I do provide them the opportunities
To learn how to make choices:
Birds fly into windows
some bounce right off,
and some cats have learned to swim the moat.
Go ahead and sneer
scream and swear again-
I had this one student, Crow,
raped by his foster father,
lived in a closet,
of a garage apartment,
watching his mother, beat,
Shiver as she lights the pipe.
Not knowing how time exists, to him written words were
magic, readers wizards.

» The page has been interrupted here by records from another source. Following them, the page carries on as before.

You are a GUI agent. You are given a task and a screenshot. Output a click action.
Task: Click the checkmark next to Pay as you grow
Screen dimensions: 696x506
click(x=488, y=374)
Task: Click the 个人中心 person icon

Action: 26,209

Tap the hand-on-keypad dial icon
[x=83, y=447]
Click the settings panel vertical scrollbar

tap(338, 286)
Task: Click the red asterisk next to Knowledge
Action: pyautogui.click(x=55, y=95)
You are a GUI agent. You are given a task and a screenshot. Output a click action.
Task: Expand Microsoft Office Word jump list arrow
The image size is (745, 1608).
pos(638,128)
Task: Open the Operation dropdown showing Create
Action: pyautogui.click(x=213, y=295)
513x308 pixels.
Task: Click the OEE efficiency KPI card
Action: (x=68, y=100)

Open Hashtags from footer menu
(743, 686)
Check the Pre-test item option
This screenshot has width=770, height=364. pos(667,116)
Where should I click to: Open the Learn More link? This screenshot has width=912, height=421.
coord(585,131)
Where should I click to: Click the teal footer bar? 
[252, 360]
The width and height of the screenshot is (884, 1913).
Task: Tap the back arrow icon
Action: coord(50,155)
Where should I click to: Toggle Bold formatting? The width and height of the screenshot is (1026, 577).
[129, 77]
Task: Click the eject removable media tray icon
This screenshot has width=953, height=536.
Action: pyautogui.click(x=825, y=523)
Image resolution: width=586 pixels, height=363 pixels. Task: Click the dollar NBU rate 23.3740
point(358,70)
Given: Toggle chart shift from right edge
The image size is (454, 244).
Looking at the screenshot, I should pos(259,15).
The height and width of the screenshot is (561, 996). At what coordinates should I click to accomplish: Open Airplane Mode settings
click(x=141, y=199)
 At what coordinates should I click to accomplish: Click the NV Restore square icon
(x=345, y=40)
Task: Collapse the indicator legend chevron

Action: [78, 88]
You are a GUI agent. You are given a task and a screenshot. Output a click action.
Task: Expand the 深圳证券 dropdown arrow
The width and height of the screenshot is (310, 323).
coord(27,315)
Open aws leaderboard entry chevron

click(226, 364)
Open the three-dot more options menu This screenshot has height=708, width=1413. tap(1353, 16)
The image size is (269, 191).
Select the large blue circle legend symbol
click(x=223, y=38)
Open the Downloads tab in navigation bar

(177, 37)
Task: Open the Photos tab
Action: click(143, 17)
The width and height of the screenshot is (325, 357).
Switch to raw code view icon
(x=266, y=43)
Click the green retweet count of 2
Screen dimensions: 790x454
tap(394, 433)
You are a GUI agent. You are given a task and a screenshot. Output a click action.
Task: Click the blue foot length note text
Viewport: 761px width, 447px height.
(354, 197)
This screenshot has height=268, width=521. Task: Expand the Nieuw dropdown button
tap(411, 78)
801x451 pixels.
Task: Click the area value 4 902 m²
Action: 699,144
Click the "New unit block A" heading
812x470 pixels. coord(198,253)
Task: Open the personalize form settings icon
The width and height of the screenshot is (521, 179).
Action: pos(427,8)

Listening to the drip
Crow used his skills counting twenty,
(fingers, toes and nose) twenty one,
then he’d start again:
When a deer gets hit by a tractor trailer
there is a lot of blood
but barely a bump in the road.
Yell for all you’re worth.
Let it out
and someone’s gonna let you in.
But there are writing drills and Oregon Trail and self esteem
and beadwork and playing well with others
and there is watering the garden
and painting the walls
and sometimes even laughter.
The startled voice of a fisher
Across the chromium water
I think of Suzanne, I call her Mack,
in the deserted desert night,
in her bedroom,
in the basement,
under the blanket tatters,
into the pillow, Mack,
so your momma doesn’t know.
The tangled sheets of your talk,
You want to run out of gas.
But there are basic math facts
and posters to be made
and room clears and physical restraints
and we do the read aloud
and some days I hope they’re going to stay awake.
I grade my papers at the end of the day,
in a quiet tavern nearly almost out of glasses,
and I think
their beer is that good.
I got off on the comparisons which seemed to breathe and took an interest in the lives of student poets. It’s not the attaining in life, it’s the straining. Any poem that ends with beer has my everlasting admiration. Furtive read!